| Work task |
For the entries that follow, restate word for word the line containing "884x439 pixels.", the line containing "Given: Open file link Cú Chulainn 25.jpg", and every line that lies between them.
....
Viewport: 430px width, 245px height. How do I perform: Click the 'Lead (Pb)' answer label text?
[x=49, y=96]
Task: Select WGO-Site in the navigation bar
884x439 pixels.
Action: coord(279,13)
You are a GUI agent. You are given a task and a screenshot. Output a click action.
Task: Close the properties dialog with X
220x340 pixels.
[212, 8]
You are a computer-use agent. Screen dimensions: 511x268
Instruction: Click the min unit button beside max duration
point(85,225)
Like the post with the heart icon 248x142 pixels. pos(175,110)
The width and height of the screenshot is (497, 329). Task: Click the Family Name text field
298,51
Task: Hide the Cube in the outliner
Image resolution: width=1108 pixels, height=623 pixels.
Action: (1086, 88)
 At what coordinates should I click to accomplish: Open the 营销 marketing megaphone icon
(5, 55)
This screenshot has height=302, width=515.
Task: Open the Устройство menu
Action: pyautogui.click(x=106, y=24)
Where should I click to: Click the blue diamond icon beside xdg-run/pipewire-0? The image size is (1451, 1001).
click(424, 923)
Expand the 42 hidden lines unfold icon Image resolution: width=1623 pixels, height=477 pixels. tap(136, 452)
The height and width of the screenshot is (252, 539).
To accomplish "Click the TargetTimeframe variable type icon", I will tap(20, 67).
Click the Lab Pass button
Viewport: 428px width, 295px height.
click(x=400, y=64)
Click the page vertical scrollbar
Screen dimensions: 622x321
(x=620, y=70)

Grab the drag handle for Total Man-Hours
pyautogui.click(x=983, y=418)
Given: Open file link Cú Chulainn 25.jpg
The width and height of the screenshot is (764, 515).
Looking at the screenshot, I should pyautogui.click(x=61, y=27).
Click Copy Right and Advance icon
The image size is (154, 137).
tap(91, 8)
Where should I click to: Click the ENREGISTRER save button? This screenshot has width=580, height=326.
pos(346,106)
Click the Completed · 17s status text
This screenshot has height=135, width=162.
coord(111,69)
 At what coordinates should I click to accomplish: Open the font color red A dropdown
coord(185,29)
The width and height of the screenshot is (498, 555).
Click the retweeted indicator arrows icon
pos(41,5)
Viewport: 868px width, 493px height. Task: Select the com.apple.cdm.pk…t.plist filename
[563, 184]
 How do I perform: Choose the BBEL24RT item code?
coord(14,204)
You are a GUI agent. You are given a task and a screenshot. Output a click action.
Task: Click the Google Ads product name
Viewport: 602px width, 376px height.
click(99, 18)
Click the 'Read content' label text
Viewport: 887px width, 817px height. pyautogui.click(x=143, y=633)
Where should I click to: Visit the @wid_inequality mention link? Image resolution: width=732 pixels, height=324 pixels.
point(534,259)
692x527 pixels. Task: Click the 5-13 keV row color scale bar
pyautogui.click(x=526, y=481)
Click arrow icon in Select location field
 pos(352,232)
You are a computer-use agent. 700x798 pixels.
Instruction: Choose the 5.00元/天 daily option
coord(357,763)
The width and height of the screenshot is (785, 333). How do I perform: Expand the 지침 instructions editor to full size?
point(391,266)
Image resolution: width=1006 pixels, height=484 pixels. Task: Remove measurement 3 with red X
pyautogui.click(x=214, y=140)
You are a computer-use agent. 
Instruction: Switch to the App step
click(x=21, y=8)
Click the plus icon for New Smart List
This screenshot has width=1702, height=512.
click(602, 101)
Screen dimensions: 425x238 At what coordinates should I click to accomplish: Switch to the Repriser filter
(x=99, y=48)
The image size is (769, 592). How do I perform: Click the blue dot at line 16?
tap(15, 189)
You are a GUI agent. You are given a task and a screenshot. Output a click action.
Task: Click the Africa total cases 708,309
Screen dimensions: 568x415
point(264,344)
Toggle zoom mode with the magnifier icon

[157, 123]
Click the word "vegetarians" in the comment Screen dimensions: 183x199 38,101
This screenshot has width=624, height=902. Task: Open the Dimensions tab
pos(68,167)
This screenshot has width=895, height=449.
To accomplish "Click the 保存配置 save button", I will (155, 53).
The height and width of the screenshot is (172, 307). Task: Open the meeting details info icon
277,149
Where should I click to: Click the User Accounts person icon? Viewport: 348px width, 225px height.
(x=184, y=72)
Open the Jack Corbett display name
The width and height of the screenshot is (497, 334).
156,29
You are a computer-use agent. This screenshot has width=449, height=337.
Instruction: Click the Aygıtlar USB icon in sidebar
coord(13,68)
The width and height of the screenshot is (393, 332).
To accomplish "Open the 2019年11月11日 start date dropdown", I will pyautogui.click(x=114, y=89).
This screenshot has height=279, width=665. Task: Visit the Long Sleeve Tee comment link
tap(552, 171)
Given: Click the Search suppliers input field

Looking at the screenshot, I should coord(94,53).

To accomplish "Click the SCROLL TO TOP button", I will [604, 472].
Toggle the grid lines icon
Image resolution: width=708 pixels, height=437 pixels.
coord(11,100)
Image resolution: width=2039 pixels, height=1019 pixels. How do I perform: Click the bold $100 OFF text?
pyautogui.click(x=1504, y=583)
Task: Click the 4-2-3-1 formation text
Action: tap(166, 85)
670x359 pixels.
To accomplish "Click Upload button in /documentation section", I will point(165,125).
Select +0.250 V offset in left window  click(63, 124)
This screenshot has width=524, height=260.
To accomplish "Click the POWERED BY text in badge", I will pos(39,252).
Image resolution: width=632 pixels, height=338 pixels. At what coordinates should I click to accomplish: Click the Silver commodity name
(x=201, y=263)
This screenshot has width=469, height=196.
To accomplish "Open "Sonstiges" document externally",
....
| Answer to this problem |
884x439 pixels.
Action: coord(279,13)
You are a GUI agent. You are given a task and a screenshot. Output a click action.
Task: Close the properties dialog with X
220x340 pixels.
[212, 8]
You are a computer-use agent. Screen dimensions: 511x268
Instruction: Click the min unit button beside max duration
point(85,225)
Like the post with the heart icon 248x142 pixels. pos(175,110)
The width and height of the screenshot is (497, 329). Task: Click the Family Name text field
298,51
Task: Hide the Cube in the outliner
Image resolution: width=1108 pixels, height=623 pixels.
Action: (1086, 88)
 At what coordinates should I click to accomplish: Open the 营销 marketing megaphone icon
(5, 55)
This screenshot has height=302, width=515.
Task: Open the Устройство menu
Action: pyautogui.click(x=106, y=24)
Where should I click to: Click the blue diamond icon beside xdg-run/pipewire-0? The image size is (1451, 1001).
click(424, 923)
Expand the 42 hidden lines unfold icon Image resolution: width=1623 pixels, height=477 pixels. tap(136, 452)
The height and width of the screenshot is (252, 539).
To accomplish "Click the TargetTimeframe variable type icon", I will tap(20, 67).
Click the Lab Pass button
Viewport: 428px width, 295px height.
click(x=400, y=64)
Click the page vertical scrollbar
Screen dimensions: 622x321
(x=620, y=70)

Grab the drag handle for Total Man-Hours
pyautogui.click(x=983, y=418)
Given: Open file link Cú Chulainn 25.jpg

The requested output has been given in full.